Request 1
Answer these questions from the member spotlight on Joseph H. Saunders:
(a) What two activities does Saunders do out on the water on weekends?
(b) Which orchestra does Saunders perform with every week?
(c) In what year did the Rays first come to town, when Saunders got season tickets?
Request 2
Retype the part of the member spotlight starting at "I WOULD DESCRIBE" and ending at "Tomkats Jazz Orchestra.".

Passage to read
------------------------------------------------------------------------
IB Member Spotlight: Joseph H. Saunders



Joseph H. Saunders

Saunders & Walker, P.A.

Pinellas Park, Florida


5 Fast Facts:

ON THE WEEKENDS you’ll find me out on the water either fishing or scuba diving.

I WOULD DESCRIBE MYSELF as an enthusiastic individual. By that, I mean I’m interested in new ideas and taking on new challenges—I’m always looking to expand my world.

SOMETHING PEOPLE MIGHT NOT KNOW ABOUT ME is that I’m an accomplished jazz guitarist. Before law school, I made a living playing in the San Francisco area and I still perform every week in the Tampa Bay area with The Tomkats Jazz Orchestra.

WHEN IT COMES TO SPORTS I’m a big baseball fan. I coached youth baseball league for a number of years. I took two teams to the Dizzy Dean national championships and our St. Petersburg City League team won the national title for 14 year olds one year. Now my son works for major league baseball. I live just 10 minutes from Tropicana Field in Saint Petersburg and I’ve had season tickets since the Rays first came to town in 1998.

MY ADVICE TO YOUNG PROFESSIONALS is to drop the pretenses and be yourself. Rather than trying to cultivate the right image, you should focus on the fact that you’re a human being—just like your clients. Law schools and the legal profession can stifle individuality. Don’t let that happen.
------------------------------------------------------------------------
Data lines
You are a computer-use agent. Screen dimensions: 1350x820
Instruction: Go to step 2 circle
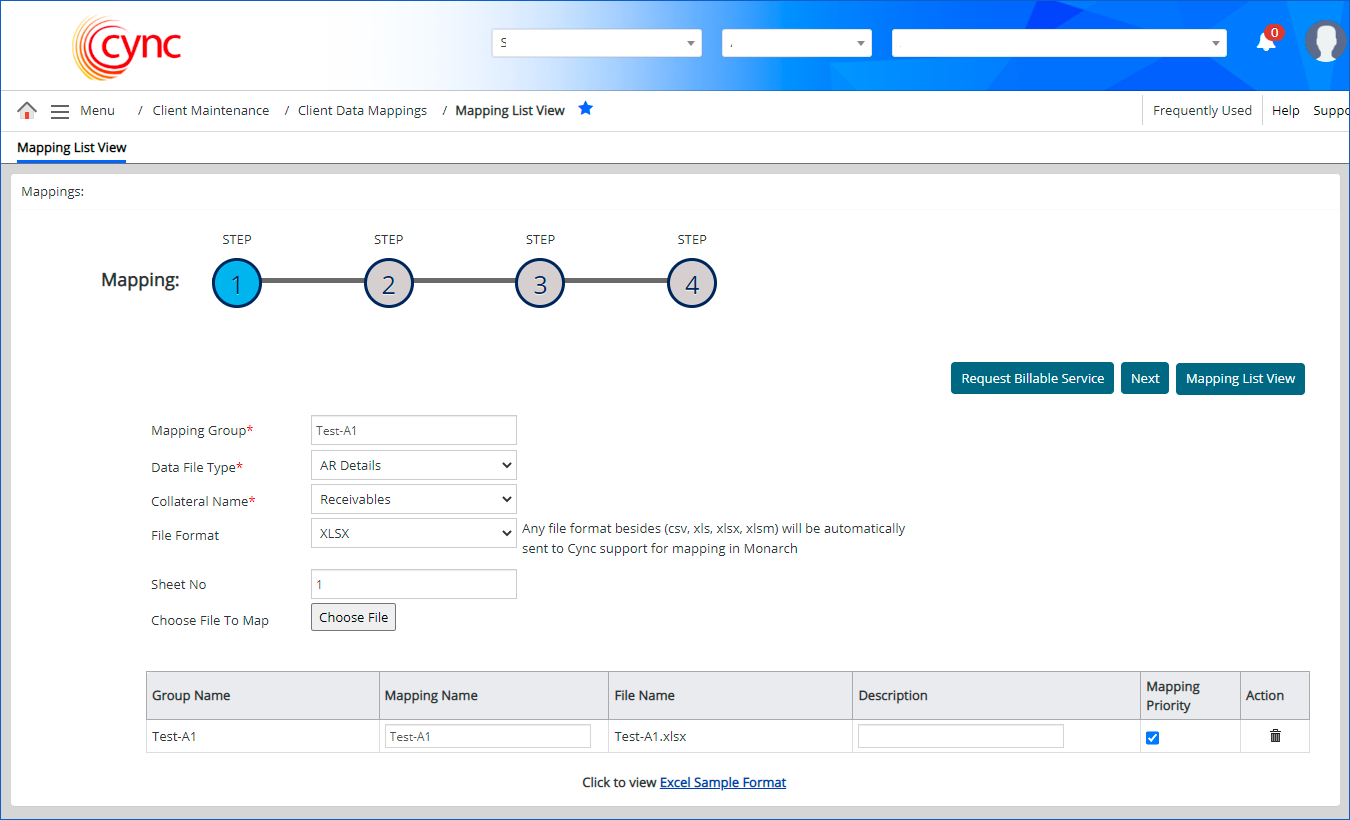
------------------------------------------------------------------------
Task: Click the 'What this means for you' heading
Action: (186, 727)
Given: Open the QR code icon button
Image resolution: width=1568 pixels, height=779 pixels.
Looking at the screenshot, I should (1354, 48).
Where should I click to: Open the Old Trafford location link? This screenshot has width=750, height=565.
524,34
------------------------------------------------------------------------
Task output 1
(a) Fishing or scuba diving
(b) The Tomkats Jazz Orchestra
(c) 1998

Task output 2
I WOULD DESCRIBE MYSELF as an enthusiastic individual. By that, I mean I’m interested in new ideas and taking on new challenges—I’m always looking to expand my world.

SOMETHING PEOPLE MIGHT NOT KNOW ABOUT ME is that I’m an accomplished jazz guitarist. Before law school, I made a living playing in the San Francisco area and I still perform every week in the Tampa Bay area with The Tomkats Jazz Orchestra.